Meitner and Frisch made other key discoveries. They explained why no stable elements beyond uranium existed naturally. And she was the first to see that Einstein’s E = mc2 explained the source of the tremendous releases of energy in atomic decay, by the conversion of the mass into energy.

The aunt and nephew coined the term “nuclear fission” when they published “Disintegration of Uranium by Neutrons: A New Type of Nuclear Reaction” in the journal Nature on Feb. 11, 1939. Instrumental as they were in the discovery (.pdf), they were still overlooked when it came to awarding the 1944 Nobel Prize in Chemistry. It was Hahn alone who received the prize.

Meitner’s realization that nuclear fission made possible a chain reaction of huge explosive power had meanwhile galvanized members of the scientific community to act. Knowing German scientists had the knowledge, Leo Szilard, Edward Teller and Eugene Wigner convinced Albert Einstein to use his celebrity and warn President Franklin D. Roosevelt. The result was the Manhattan Project.

Meitner was invited to work on the Manhattan project at Los Alamos, but categorically declined: “I will have nothing to do with a bomb.”

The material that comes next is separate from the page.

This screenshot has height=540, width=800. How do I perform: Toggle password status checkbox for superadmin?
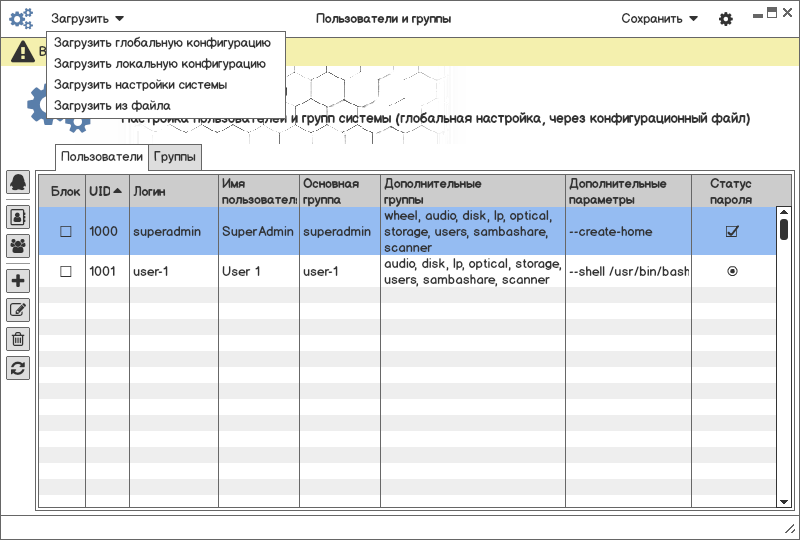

Refusing to move back to Germany, even when it was safe for her to do so, she worked in Stockholm doing research into her late 80s. She conducted atomic research, including work on R1, Sweden’s first nuclear reactor.

Meitner received many awards later in her lifetime. Element 109, meitnerium, is named in her honor, and her picture appeared on an Austrian stamp. She received many honorary doctorates and lectured at Princeton, Harvard and other U.S. universities. In 1946, she was named “Woman of the Year” by the National Press Club at a dinner with President Harry Truman.

The German Physics Society gave her the Max Planck Medal in 1949. Hahn, Meitner and Fritz Strassmann won the Enrico Fermi Award in 1966.

Meitner died in 1968, a few weeks shy of her 90th birthday. She had mixed feelings about being associated with work that led to the A-bomb, so perhaps the fact that her role in discovering nuclear fission was not widely known is a kind of blessing.